Signaling, lighting will be the domains of LEDs in the next decades - a good start in the 21st millenium. But a the same time a paradigm shift in the display industry could come about. Dominated for the last 10 years by Liquid Crystal Displays (LCD), which are reflecting or transmitting light from extra light sources, self-emitting displays will challenge this dominance. Capable of handling very complex information by multiplexed addressing of millions of picture elements (pixels) in full color electroluminescence in the form of Organic LEDs and Thin Film Electroluminescence is gaining markets. Both technologies, much less matured than LED, incorporate much different physical features. The broad materials potential almost unexplored in both cases, they are good for surprises.

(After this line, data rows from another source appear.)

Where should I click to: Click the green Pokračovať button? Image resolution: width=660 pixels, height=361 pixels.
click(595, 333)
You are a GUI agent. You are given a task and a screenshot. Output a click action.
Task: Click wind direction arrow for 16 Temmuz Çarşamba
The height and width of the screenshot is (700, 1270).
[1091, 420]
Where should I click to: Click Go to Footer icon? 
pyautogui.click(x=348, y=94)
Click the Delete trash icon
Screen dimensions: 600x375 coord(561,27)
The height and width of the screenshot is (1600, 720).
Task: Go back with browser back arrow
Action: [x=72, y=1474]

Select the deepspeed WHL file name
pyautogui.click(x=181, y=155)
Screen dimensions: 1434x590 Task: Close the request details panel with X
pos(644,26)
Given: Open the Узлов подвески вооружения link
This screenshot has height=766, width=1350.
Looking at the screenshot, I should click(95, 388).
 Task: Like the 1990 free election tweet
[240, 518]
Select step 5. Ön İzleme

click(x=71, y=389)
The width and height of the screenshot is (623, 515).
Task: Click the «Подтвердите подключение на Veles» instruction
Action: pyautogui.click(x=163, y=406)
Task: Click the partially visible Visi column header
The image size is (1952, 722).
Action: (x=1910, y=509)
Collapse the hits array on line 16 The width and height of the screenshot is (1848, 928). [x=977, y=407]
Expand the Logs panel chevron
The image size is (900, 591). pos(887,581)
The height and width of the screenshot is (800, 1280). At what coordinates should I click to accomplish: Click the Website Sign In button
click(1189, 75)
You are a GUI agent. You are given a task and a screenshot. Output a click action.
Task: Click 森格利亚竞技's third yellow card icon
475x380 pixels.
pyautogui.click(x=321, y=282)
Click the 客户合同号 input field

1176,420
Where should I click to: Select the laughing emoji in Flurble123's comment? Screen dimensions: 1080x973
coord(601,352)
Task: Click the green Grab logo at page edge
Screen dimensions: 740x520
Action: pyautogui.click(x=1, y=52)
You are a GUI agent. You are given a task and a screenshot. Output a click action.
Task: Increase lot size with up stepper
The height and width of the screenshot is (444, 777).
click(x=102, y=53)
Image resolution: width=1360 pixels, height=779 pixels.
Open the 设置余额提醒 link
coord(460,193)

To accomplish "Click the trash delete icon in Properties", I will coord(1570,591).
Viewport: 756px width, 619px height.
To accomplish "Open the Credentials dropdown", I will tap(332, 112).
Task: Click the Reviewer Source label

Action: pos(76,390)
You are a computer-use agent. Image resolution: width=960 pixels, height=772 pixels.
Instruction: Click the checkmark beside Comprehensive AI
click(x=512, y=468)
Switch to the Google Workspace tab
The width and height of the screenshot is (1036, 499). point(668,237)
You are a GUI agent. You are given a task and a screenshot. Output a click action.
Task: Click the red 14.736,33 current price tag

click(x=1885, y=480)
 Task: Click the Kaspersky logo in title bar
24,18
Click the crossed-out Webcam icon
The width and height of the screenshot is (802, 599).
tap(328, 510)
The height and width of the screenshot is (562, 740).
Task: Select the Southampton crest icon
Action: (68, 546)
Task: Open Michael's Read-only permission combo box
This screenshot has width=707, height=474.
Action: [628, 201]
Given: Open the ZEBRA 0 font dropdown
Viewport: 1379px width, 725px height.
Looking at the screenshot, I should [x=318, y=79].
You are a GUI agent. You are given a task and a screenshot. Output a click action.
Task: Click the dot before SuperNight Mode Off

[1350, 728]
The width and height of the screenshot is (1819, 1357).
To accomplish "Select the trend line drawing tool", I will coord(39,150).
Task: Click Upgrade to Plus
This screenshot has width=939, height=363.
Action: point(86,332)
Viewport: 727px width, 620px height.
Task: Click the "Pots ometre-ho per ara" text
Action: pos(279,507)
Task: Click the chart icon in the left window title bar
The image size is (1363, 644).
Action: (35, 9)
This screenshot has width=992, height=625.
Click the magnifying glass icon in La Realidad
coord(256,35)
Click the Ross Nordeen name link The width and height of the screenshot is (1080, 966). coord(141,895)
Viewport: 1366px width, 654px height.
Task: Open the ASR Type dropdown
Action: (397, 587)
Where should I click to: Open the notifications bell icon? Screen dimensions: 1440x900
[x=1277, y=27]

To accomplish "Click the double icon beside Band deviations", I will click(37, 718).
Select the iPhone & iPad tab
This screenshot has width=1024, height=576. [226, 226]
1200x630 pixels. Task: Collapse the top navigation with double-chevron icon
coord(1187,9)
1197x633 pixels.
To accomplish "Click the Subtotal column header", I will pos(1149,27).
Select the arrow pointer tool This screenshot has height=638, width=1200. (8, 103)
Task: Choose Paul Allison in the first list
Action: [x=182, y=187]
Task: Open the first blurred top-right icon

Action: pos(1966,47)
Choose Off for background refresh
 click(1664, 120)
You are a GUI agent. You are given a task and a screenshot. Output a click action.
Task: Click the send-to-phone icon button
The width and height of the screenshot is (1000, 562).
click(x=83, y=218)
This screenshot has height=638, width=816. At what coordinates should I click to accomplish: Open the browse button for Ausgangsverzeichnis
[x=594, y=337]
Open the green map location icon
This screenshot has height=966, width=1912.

The volume tries to present overviews ovber the 3 different technologies, covering in each case the mechanisms, the most important material properties, essential for the implementation of the working principles, the major applications and the system aspects. The reader will learn how the new long-life, maintenance free, power saving red traffic lights in the Silicon Valley function, and what the tail lights of his next car will be. The fascinating physics of polymer light emitters, eventually manufactured in a roll-to roll process, for cellular phones, or hand-held wireless computers, will become transparent. And why is it that up to now only sulfides can be used for the simplest design of displays capable of proven multiplex ratios of 1000? The comparison of the different electroluminescences, if this plural exists, will hopefully give experts of one of the fields, students of any of them, and application engineers new insights and ideas. Materials scientists and engineers will be caught by the comparison i
n analyzing what else one could provide to improve performance.